Tamworth Regional Astronomy Club: What is an Aurora?

This image was taken at Waipapa Point, near Invercargill, New Zealand on May 28 2017. Photos by Garry Bott.

This image was taken at Waipapa Point, near Invercargill, New Zealand on May 28 2017. Photos by Garry Bott.

In 1989, I was excited to see the Aurora Australis from my farm, North of Moonbi, NSW.  It was 2.30am and I was checking levels from the top of a water tank having just driven back from a meeting in Sydney.  In the Southern sky, at about 25 degrees elevation I saw a pink glow.

I concluded it to be an aurora (I had seen these as a child in Melbourne and while bushwalking in Tasmania).  My family was disappointed that I didn’t wake them to see the phenomenon. So, the next night, we went out to have a look…and there it was again! 

Tamworth Regional Astronomy Club’s member, Dr Garry Bott, recently gave an interesting presentation to members at their monthly viewing meeting in Victoria Park and explained some details about Aurora. Dr Bott suggested that if we can get a good clear southern horizon and all the predictors line up, further observations of the Southern Aurora (Aurora Australis) from Tamworth should be possible. – Warwick Schofield

The following, written by Dr Bott and his wife Merri is a summary of Dr Bott’s presentation.

### Given data:
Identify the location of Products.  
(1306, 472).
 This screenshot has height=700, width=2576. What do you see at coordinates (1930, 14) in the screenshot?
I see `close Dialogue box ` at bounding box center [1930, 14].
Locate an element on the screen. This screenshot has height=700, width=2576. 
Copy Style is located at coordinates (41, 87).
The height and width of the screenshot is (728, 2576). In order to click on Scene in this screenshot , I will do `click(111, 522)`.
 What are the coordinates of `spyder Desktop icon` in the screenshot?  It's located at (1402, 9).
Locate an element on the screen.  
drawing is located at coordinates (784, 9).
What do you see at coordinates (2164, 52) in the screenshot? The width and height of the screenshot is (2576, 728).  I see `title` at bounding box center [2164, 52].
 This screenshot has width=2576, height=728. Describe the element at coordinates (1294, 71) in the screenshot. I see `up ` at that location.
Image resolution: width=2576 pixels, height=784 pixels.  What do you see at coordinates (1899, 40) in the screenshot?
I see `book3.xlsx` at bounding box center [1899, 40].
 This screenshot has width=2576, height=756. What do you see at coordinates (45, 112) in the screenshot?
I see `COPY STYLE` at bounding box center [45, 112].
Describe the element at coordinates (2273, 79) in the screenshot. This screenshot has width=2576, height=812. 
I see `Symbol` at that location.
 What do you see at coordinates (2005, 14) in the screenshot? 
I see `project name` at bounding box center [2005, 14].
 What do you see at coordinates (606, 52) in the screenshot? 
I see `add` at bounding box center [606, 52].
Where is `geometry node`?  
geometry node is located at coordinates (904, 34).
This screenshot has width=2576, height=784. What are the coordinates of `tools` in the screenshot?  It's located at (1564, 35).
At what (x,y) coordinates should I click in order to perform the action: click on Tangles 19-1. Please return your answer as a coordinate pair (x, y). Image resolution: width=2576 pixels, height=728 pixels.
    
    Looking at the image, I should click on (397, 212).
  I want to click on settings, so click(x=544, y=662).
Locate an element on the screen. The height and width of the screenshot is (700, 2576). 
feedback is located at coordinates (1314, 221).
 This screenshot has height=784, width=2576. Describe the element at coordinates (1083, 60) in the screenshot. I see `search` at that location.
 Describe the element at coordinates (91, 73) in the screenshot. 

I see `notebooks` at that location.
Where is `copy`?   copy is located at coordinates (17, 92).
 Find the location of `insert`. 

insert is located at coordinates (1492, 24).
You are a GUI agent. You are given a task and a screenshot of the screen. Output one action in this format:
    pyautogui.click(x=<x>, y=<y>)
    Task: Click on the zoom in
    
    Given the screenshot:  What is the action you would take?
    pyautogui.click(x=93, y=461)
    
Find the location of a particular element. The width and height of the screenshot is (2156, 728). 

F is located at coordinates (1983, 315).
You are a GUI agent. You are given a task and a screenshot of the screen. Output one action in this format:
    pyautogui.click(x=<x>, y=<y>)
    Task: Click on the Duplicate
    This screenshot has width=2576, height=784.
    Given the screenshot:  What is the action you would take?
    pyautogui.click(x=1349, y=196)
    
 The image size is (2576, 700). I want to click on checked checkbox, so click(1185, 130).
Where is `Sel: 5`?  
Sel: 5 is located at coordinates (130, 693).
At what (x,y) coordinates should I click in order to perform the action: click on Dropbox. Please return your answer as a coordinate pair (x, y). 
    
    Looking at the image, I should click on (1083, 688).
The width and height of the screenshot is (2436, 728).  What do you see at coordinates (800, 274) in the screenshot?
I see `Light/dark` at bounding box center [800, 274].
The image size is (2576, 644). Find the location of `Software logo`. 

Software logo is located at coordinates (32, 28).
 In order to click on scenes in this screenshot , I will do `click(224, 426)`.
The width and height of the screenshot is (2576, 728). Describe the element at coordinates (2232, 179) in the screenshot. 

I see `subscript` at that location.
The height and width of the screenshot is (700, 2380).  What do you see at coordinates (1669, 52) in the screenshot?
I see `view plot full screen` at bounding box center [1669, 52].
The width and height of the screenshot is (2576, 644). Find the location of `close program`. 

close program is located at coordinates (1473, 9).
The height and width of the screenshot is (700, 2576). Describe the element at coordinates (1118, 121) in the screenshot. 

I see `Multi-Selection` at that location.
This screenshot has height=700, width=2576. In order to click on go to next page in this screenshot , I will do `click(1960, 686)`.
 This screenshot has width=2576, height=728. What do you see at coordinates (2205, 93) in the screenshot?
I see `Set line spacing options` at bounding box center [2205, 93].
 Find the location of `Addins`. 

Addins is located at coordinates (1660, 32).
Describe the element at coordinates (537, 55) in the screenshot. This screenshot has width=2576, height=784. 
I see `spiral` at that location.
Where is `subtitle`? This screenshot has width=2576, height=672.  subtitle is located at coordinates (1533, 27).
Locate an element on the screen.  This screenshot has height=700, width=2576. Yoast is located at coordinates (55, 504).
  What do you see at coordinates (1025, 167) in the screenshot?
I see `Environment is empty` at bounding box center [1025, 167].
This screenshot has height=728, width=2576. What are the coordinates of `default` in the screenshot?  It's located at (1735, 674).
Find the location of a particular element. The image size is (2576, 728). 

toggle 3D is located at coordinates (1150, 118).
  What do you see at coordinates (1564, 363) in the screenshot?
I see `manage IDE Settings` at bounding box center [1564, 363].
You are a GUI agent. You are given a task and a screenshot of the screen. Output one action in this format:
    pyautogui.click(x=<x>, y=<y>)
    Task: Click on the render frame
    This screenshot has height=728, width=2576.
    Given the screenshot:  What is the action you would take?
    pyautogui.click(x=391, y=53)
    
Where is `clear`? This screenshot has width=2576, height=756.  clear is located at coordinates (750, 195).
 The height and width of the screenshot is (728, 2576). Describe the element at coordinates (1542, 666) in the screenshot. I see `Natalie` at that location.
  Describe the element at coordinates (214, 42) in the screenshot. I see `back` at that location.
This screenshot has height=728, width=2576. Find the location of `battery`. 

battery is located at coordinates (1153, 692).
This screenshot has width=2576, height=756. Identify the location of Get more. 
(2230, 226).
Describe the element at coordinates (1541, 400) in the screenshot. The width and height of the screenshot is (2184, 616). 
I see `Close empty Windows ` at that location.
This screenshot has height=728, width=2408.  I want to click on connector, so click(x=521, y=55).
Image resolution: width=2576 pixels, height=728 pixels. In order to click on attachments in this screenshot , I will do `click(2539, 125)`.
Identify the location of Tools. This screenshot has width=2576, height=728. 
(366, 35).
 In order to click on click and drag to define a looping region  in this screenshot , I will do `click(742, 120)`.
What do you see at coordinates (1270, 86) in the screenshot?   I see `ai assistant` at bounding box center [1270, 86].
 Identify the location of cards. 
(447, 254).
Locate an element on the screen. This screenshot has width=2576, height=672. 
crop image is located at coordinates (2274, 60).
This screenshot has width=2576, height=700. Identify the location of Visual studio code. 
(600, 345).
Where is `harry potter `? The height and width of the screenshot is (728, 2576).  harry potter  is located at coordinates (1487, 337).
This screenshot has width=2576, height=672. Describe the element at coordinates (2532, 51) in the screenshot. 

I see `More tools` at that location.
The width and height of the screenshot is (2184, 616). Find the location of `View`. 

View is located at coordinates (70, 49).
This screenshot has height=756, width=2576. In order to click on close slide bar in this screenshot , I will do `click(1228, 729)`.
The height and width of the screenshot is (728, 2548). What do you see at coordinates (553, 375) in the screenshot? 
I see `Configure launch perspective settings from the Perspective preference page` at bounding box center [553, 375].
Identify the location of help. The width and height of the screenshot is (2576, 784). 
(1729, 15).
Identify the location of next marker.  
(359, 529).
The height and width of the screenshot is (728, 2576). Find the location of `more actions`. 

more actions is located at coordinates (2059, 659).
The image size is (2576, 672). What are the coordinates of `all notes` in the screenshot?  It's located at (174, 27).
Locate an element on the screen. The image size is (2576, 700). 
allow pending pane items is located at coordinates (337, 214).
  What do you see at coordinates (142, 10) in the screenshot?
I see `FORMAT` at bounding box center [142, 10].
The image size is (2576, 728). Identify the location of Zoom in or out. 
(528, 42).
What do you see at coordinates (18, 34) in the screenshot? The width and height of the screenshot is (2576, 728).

### Stated exercise:
Copy the aurora article from "In 1989, I was" up to and including "a pink glow.", swapping "water tank" for "windmill".

### Answer to this task:
In 1989, I was excited to see the Aurora Australis from my farm, North of Moonbi, NSW.  It was 2.30am and I was checking levels from the top of a windmill having just driven back from a meeting in Sydney.  In the Southern sky, at about 25 degrees elevation I saw a pink glow.